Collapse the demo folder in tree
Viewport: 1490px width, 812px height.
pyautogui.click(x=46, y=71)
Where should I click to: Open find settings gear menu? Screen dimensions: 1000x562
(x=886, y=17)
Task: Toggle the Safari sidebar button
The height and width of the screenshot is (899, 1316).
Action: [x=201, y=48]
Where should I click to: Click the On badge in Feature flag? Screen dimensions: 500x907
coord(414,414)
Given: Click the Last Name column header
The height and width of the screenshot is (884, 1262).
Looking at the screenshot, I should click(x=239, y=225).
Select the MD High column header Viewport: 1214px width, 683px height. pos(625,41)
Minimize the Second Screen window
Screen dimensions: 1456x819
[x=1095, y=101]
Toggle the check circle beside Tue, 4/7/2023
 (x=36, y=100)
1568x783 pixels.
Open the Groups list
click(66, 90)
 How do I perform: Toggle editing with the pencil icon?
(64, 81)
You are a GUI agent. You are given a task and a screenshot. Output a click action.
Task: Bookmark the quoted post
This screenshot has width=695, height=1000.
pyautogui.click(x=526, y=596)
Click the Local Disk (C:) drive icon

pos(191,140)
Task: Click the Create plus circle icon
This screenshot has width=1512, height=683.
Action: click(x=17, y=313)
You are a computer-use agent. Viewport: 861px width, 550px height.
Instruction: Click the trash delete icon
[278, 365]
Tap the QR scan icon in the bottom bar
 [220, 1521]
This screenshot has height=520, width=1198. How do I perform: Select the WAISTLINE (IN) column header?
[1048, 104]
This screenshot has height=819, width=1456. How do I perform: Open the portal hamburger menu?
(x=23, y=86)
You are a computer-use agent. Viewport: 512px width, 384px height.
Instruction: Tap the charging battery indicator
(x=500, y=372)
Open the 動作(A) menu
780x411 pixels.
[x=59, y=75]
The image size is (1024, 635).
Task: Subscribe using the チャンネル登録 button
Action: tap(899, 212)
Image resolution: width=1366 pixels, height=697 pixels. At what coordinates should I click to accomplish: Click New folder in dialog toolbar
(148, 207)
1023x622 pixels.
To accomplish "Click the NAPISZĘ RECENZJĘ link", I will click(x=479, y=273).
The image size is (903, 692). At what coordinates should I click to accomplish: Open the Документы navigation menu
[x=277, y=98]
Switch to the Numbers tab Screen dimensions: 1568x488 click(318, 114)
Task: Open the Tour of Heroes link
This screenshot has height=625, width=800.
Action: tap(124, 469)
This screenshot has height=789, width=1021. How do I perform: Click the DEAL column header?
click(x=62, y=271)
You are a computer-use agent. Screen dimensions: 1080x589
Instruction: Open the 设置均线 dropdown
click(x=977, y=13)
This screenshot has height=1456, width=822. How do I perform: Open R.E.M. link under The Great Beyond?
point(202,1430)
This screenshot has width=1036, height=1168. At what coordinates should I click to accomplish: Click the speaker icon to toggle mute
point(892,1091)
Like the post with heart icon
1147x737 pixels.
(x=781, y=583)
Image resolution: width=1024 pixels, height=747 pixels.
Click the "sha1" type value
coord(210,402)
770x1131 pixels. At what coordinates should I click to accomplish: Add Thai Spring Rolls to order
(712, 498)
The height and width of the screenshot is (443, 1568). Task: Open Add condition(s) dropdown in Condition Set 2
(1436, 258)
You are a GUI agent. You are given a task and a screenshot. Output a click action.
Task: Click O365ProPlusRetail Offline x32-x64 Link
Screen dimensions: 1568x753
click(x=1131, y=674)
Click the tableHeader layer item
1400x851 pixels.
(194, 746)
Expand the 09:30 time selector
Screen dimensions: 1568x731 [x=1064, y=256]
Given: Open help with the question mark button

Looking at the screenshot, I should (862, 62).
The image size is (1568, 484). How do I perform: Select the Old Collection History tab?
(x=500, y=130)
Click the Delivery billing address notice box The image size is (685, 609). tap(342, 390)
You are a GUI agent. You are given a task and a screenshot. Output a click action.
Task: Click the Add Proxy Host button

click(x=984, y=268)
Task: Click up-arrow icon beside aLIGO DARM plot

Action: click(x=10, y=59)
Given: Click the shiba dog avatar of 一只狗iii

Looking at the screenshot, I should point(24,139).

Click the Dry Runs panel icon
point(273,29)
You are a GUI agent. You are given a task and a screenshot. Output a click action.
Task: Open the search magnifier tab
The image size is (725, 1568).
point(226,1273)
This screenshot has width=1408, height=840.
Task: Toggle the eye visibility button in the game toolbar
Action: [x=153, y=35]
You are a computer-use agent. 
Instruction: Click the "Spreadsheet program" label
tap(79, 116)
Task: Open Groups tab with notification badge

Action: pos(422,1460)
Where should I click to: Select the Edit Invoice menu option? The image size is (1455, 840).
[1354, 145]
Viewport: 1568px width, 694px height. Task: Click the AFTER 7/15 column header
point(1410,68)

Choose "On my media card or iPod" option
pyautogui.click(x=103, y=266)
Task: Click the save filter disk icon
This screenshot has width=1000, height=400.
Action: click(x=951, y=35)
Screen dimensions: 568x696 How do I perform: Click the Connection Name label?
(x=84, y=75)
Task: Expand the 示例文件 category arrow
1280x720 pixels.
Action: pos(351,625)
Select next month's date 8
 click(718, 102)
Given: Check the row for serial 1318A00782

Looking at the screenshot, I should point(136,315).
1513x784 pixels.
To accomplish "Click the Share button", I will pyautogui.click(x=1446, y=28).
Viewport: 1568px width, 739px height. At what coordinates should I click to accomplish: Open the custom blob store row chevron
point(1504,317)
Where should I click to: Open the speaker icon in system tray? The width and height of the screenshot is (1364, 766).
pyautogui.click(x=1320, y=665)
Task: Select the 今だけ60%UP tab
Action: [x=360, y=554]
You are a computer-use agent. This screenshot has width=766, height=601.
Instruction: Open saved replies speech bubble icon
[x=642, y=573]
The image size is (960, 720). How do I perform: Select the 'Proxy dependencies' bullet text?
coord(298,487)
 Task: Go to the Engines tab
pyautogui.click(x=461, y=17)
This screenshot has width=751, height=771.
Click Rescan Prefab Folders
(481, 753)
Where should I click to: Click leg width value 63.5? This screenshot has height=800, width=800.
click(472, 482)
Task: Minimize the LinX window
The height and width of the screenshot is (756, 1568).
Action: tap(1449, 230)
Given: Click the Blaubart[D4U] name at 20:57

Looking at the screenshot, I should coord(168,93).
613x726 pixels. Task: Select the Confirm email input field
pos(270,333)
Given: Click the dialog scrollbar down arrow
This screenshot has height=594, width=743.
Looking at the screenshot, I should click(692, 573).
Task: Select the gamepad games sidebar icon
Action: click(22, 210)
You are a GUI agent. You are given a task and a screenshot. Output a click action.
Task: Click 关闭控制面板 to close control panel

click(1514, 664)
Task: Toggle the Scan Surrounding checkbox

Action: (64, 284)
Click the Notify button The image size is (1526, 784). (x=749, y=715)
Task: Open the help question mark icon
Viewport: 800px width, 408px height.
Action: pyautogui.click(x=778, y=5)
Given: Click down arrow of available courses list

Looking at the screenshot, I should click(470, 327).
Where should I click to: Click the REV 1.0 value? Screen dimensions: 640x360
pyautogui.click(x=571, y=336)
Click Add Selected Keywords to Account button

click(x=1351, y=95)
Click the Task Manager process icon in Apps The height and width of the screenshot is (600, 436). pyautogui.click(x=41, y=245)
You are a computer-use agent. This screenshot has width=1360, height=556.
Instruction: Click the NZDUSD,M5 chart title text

···

## Task description
Copy out every line of the listing above word for word, with nothing added or left out.

## Result for this task
Collapse the demo folder in tree
Viewport: 1490px width, 812px height.
pyautogui.click(x=46, y=71)
Where should I click to: Open find settings gear menu? Screen dimensions: 1000x562
(x=886, y=17)
Task: Toggle the Safari sidebar button
The height and width of the screenshot is (899, 1316).
Action: [x=201, y=48]
Where should I click to: Click the On badge in Feature flag? Screen dimensions: 500x907
coord(414,414)
Given: Click the Last Name column header
The height and width of the screenshot is (884, 1262).
Looking at the screenshot, I should click(x=239, y=225).
Select the MD High column header Viewport: 1214px width, 683px height. pos(625,41)
Minimize the Second Screen window
Screen dimensions: 1456x819
[x=1095, y=101]
Toggle the check circle beside Tue, 4/7/2023
 (x=36, y=100)
1568x783 pixels.
Open the Groups list
click(66, 90)
 How do I perform: Toggle editing with the pencil icon?
(64, 81)
You are a GUI agent. You are given a task and a screenshot. Output a click action.
Task: Bookmark the quoted post
This screenshot has width=695, height=1000.
pyautogui.click(x=526, y=596)
Click the Local Disk (C:) drive icon

pos(191,140)
Task: Click the Create plus circle icon
This screenshot has width=1512, height=683.
Action: click(x=17, y=313)
You are a computer-use agent. Viewport: 861px width, 550px height.
Instruction: Click the trash delete icon
[278, 365]
Tap the QR scan icon in the bottom bar
 [220, 1521]
This screenshot has height=520, width=1198. How do I perform: Select the WAISTLINE (IN) column header?
[1048, 104]
This screenshot has height=819, width=1456. How do I perform: Open the portal hamburger menu?
(x=23, y=86)
You are a computer-use agent. Viewport: 512px width, 384px height.
Instruction: Tap the charging battery indicator
(x=500, y=372)
Open the 動作(A) menu
780x411 pixels.
[x=59, y=75]
The image size is (1024, 635).
Task: Subscribe using the チャンネル登録 button
Action: tap(899, 212)
Image resolution: width=1366 pixels, height=697 pixels. At what coordinates should I click to accomplish: Click New folder in dialog toolbar
(148, 207)
1023x622 pixels.
To accomplish "Click the NAPISZĘ RECENZJĘ link", I will click(x=479, y=273).
The image size is (903, 692). At what coordinates should I click to accomplish: Open the Документы navigation menu
[x=277, y=98]
Switch to the Numbers tab Screen dimensions: 1568x488 click(318, 114)
Task: Open the Tour of Heroes link
This screenshot has height=625, width=800.
Action: tap(124, 469)
This screenshot has height=789, width=1021. How do I perform: Click the DEAL column header?
click(x=62, y=271)
You are a computer-use agent. Screen dimensions: 1080x589
Instruction: Open the 设置均线 dropdown
click(x=977, y=13)
This screenshot has height=1456, width=822. How do I perform: Open R.E.M. link under The Great Beyond?
point(202,1430)
This screenshot has width=1036, height=1168. At what coordinates should I click to accomplish: Click the speaker icon to toggle mute
point(892,1091)
Like the post with heart icon
1147x737 pixels.
(x=781, y=583)
Image resolution: width=1024 pixels, height=747 pixels.
Click the "sha1" type value
coord(210,402)
770x1131 pixels. At what coordinates should I click to accomplish: Add Thai Spring Rolls to order
(712, 498)
The height and width of the screenshot is (443, 1568). Task: Open Add condition(s) dropdown in Condition Set 2
(1436, 258)
You are a GUI agent. You are given a task and a screenshot. Output a click action.
Task: Click O365ProPlusRetail Offline x32-x64 Link
Screen dimensions: 1568x753
click(x=1131, y=674)
Click the tableHeader layer item
1400x851 pixels.
(194, 746)
Expand the 09:30 time selector
Screen dimensions: 1568x731 [x=1064, y=256]
Given: Open help with the question mark button

Looking at the screenshot, I should (862, 62).
The image size is (1568, 484). How do I perform: Select the Old Collection History tab?
(x=500, y=130)
Click the Delivery billing address notice box The image size is (685, 609). tap(342, 390)
You are a GUI agent. You are given a task and a screenshot. Output a click action.
Task: Click the Add Proxy Host button

click(x=984, y=268)
Task: Click up-arrow icon beside aLIGO DARM plot

Action: click(x=10, y=59)
Given: Click the shiba dog avatar of 一只狗iii

Looking at the screenshot, I should point(24,139).

Click the Dry Runs panel icon
point(273,29)
You are a GUI agent. You are given a task and a screenshot. Output a click action.
Task: Open the search magnifier tab
The image size is (725, 1568).
point(226,1273)
This screenshot has width=1408, height=840.
Task: Toggle the eye visibility button in the game toolbar
Action: [x=153, y=35]
You are a computer-use agent. 
Instruction: Click the "Spreadsheet program" label
tap(79, 116)
Task: Open Groups tab with notification badge

Action: pos(422,1460)
Where should I click to: Select the Edit Invoice menu option? The image size is (1455, 840).
[1354, 145]
Viewport: 1568px width, 694px height. Task: Click the AFTER 7/15 column header
point(1410,68)

Choose "On my media card or iPod" option
pyautogui.click(x=103, y=266)
Task: Click the save filter disk icon
This screenshot has width=1000, height=400.
Action: click(x=951, y=35)
Screen dimensions: 568x696 How do I perform: Click the Connection Name label?
(x=84, y=75)
Task: Expand the 示例文件 category arrow
1280x720 pixels.
Action: pos(351,625)
Select next month's date 8
 click(718, 102)
Given: Check the row for serial 1318A00782

Looking at the screenshot, I should point(136,315).
1513x784 pixels.
To accomplish "Click the Share button", I will pyautogui.click(x=1446, y=28).
Viewport: 1568px width, 739px height. At what coordinates should I click to accomplish: Open the custom blob store row chevron
point(1504,317)
Where should I click to: Open the speaker icon in system tray? The width and height of the screenshot is (1364, 766).
pyautogui.click(x=1320, y=665)
Task: Select the 今だけ60%UP tab
Action: [x=360, y=554]
You are a computer-use agent. This screenshot has width=766, height=601.
Instruction: Open saved replies speech bubble icon
[x=642, y=573]
The image size is (960, 720). How do I perform: Select the 'Proxy dependencies' bullet text?
coord(298,487)
 Task: Go to the Engines tab
pyautogui.click(x=461, y=17)
This screenshot has width=751, height=771.
Click Rescan Prefab Folders
(481, 753)
Where should I click to: Click leg width value 63.5? This screenshot has height=800, width=800.
click(472, 482)
Task: Minimize the LinX window
The height and width of the screenshot is (756, 1568).
Action: tap(1449, 230)
Given: Click the Blaubart[D4U] name at 20:57

Looking at the screenshot, I should coord(168,93).
613x726 pixels. Task: Select the Confirm email input field
pos(270,333)
Given: Click the dialog scrollbar down arrow
This screenshot has height=594, width=743.
Looking at the screenshot, I should click(692, 573).
Task: Select the gamepad games sidebar icon
Action: click(22, 210)
You are a GUI agent. You are given a task and a screenshot. Output a click action.
Task: Click 关闭控制面板 to close control panel

click(1514, 664)
Task: Toggle the Scan Surrounding checkbox

Action: (64, 284)
Click the Notify button The image size is (1526, 784). (x=749, y=715)
Task: Open the help question mark icon
Viewport: 800px width, 408px height.
Action: pyautogui.click(x=778, y=5)
Given: Click down arrow of available courses list

Looking at the screenshot, I should click(470, 327).
Where should I click to: Click the REV 1.0 value? Screen dimensions: 640x360
pyautogui.click(x=571, y=336)
Click Add Selected Keywords to Account button

click(x=1351, y=95)
Click the Task Manager process icon in Apps The height and width of the screenshot is (600, 436). pyautogui.click(x=41, y=245)
You are a computer-use agent. This screenshot has width=1360, height=556.
Instruction: Click the NZDUSD,M5 chart title text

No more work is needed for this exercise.